R packages (developer)

mlr (GitHub, CRAN):
Interface to a large number of classification and regression techniques, including machine-readable parameter descriptions. There is also an experimental extension for survival analysis, clustering and general, example-specific cost-sensitive learning. Generic resampling, including cross-validation, bootstrapping and subsampling. Hyperparameter tuning with modern optimization techniques, for single- and multi-objective problems. Filter and wrapper methods for feature selection. Extension of basic learners with additional operations common in machine learning, also allowing for easy nested resampling. Most operations can be parallelized.
mlrMBO (GitHub, CRAN):
Framework for (sequential) model-based optimization. It offers methods to optimize numeric or discrete influence parameters of non-linear black-box single- or multi-objective target functions like an industrial simulator or a time-consuming algorithm using cheap surrogate models.
openml-r (GitHub, CRAN):
Interface to OpenML - an online machine learning platform where researchers can automatically log and share data, code, and experiments, and organize them online to work and collaborate more effectively.

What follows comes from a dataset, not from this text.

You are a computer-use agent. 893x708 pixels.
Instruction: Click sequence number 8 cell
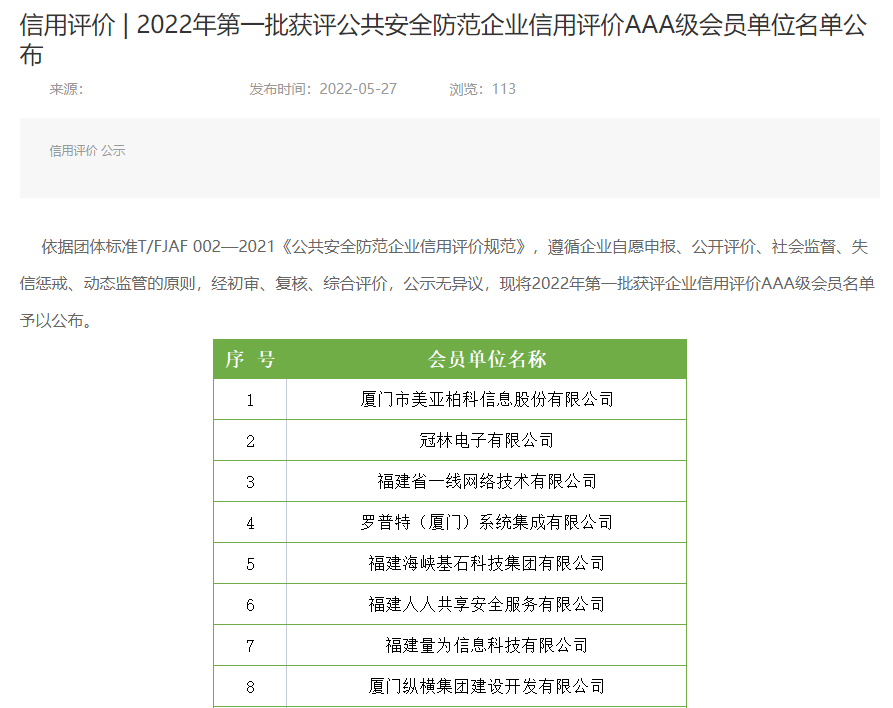[250, 686]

We provide a R interface to the OpenML API in order to download and upload data sets, tasks, flows and runs.
ParamHelpers (GitHub, CRAN):
Collection of helper functions for parameter descriptions and operations in black-box optimization, tuning and machine learning.
rcoco (GitHub)
R interface to the COCO (COmparing Continuous Optimisers) platform for systematic comparisons of real-parameter global optimisers written in R.
farff (GitHub, CRAN):
A faster parser for the arff file format.